Given enough time, we could probably hold forth at at much more length about the remarks of Stephen Wuori and Thomas Hodge during their editorial board stops last week. Wuori’s attempt to waive away concerns about the transportation of dilbit, for instance, is ripe for some serious scrutiny, though we’ll just refer you to this recent piece by our friend Anthony Swift, which speaks almost directly to Wuori’s remark about tar sands and corrosiveness.

We’ll let the rest pass for now. But not without a brief final thought or two:

Firstly, we’ll echo a point our friend Beth Wallace made this week: if Wuori and Hodge were serious about addressing concerns citizens have had about this project and serious about having real conversations about Enbridge’s practices, they could have taken their road show down to the Pipeline Safety Trust conference in New Orleans last month and faced landowners, pipeline safety advocates, regulators, and some of their (more responsive) industry peers. But they did not. Instead, unlike almost every other company at the conference, Enbridge sent only a pack of PR sloganeers– a revealing fact, we think.

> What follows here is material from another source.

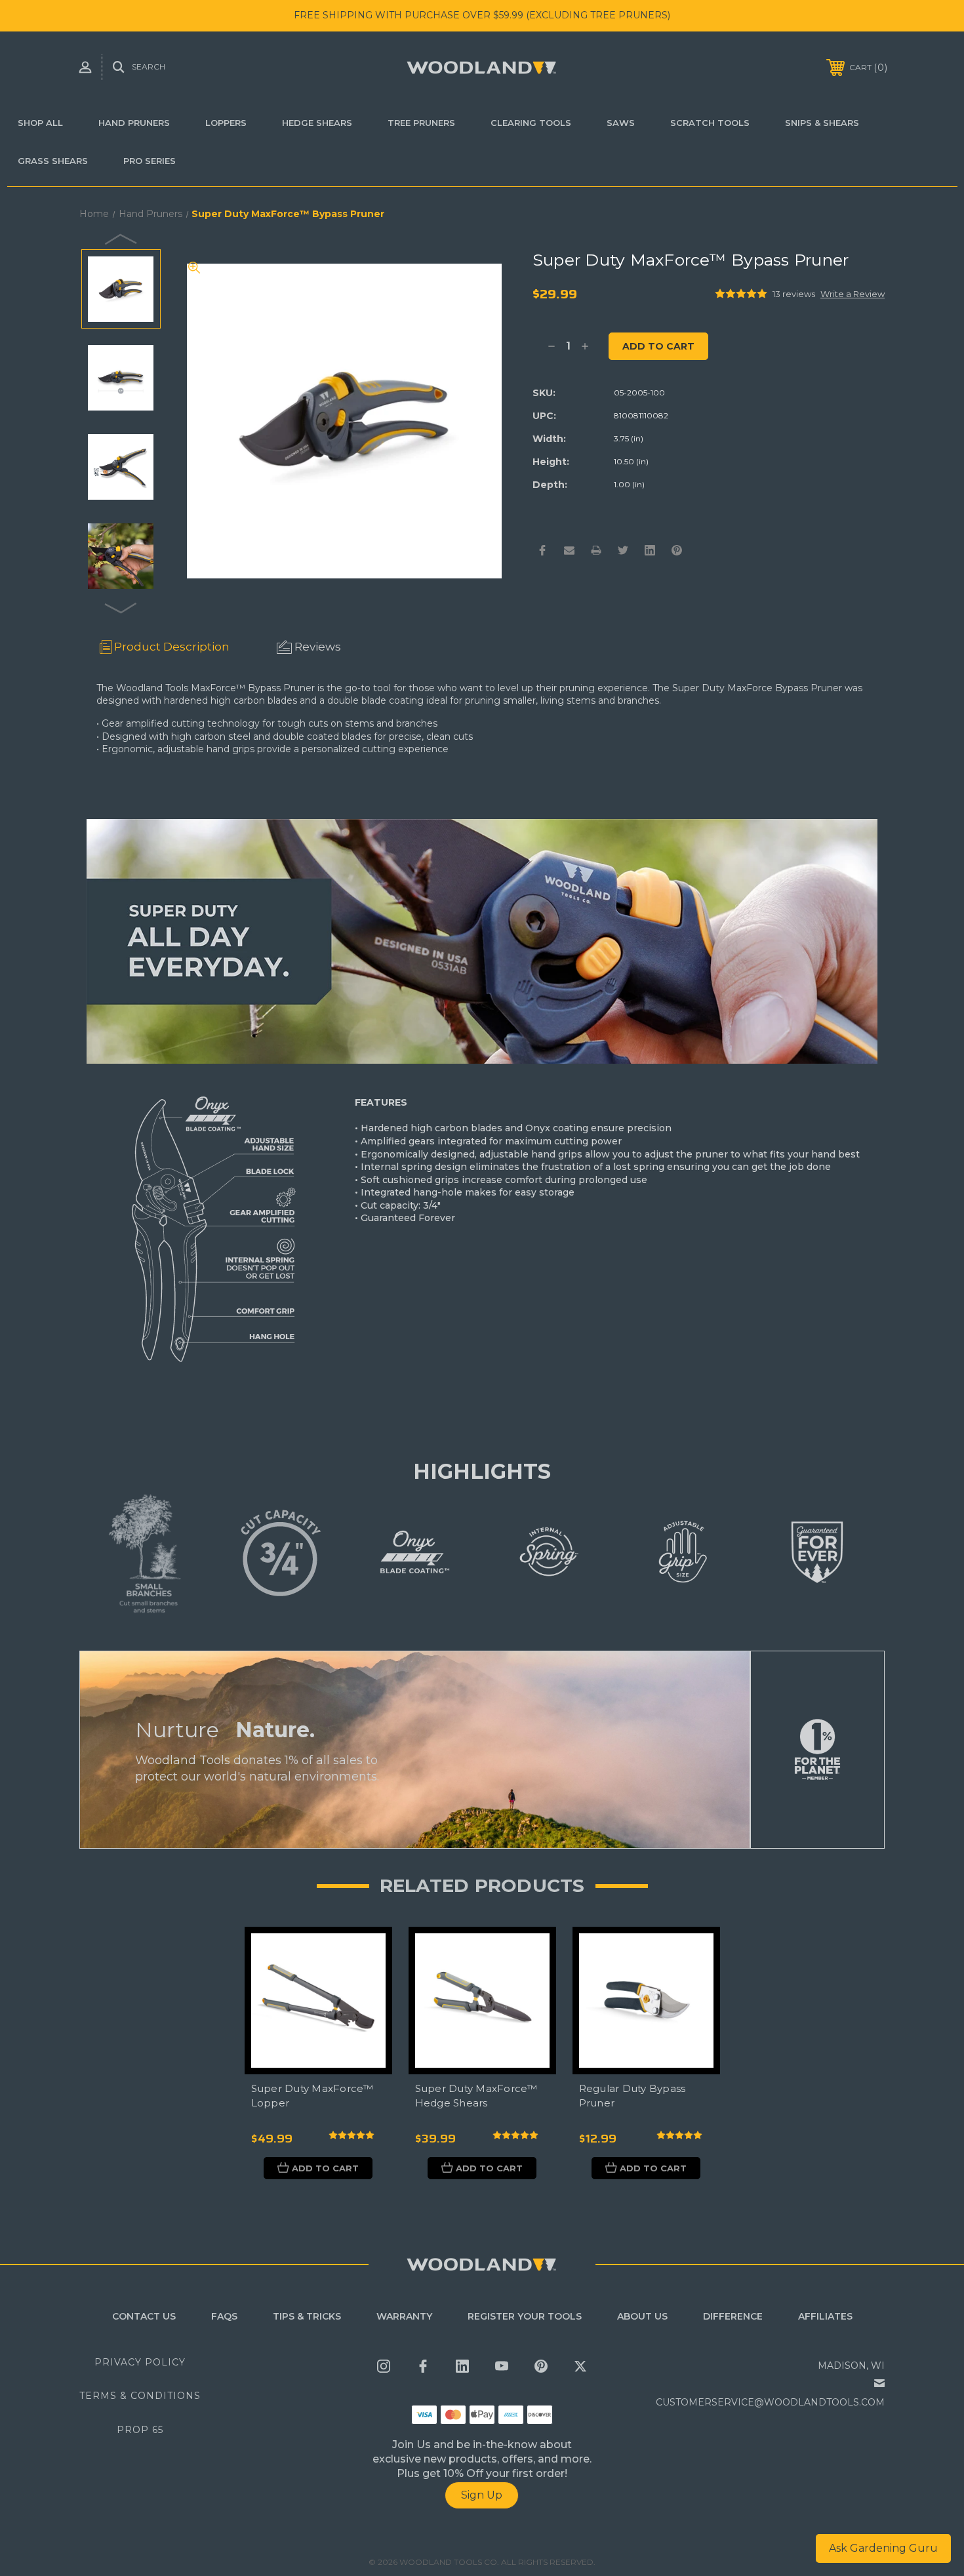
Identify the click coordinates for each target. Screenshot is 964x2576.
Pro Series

Secondly, while here in Michigan last week, they also could have taken the time to meet with some real landowners, rather than talking about the easily-dismissed imaginary ones they’ve conjured in their heads. We would have been more than happy to round up a whole bunch of decent people affected by this project for a sit-down conversation. But then Wuori and Hodge would not have been able to control the message the way could in their little newspaper meetings. They would have had to face some of the realities of how their company and its representatives have conducted themselves in Michigan since 2010. And that, we have said time and again, appears to be something Enbridge is completely– stubbornly, intractably, steadfastly– unwilling to do.